§ **Exercise directions**:
Within the records, tally the lines that contain "icon" and reply with that number only.

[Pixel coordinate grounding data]
════════════════

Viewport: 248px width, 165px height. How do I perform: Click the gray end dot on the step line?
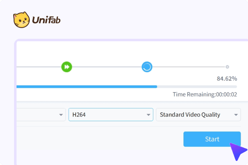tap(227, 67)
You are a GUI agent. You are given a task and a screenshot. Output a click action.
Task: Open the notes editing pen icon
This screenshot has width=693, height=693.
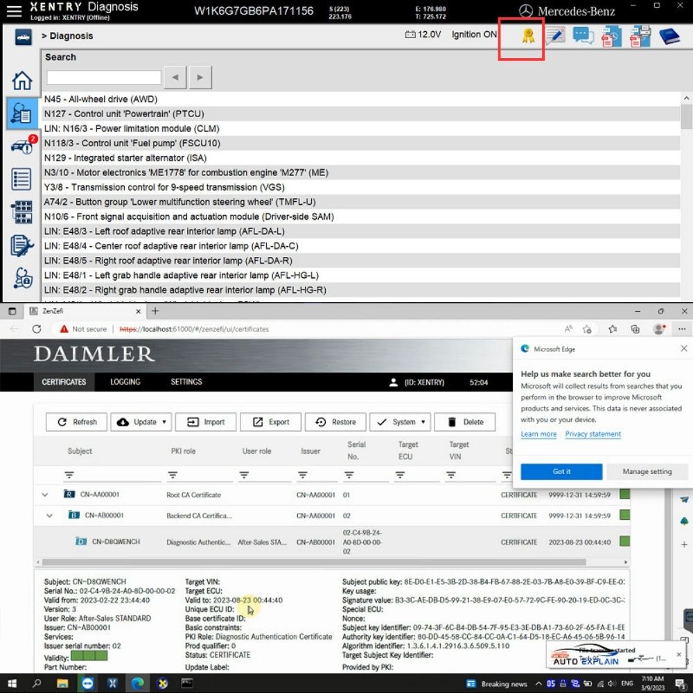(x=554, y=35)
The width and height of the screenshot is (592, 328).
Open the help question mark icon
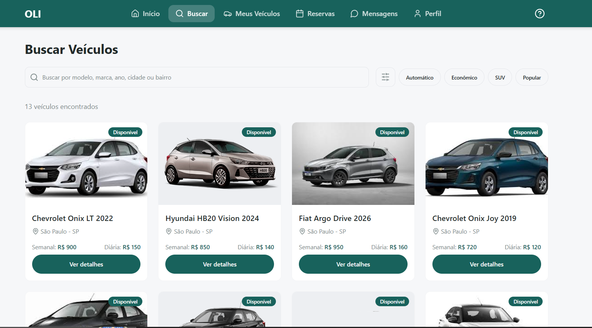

════════════════

§ **Answer to the problem**:
2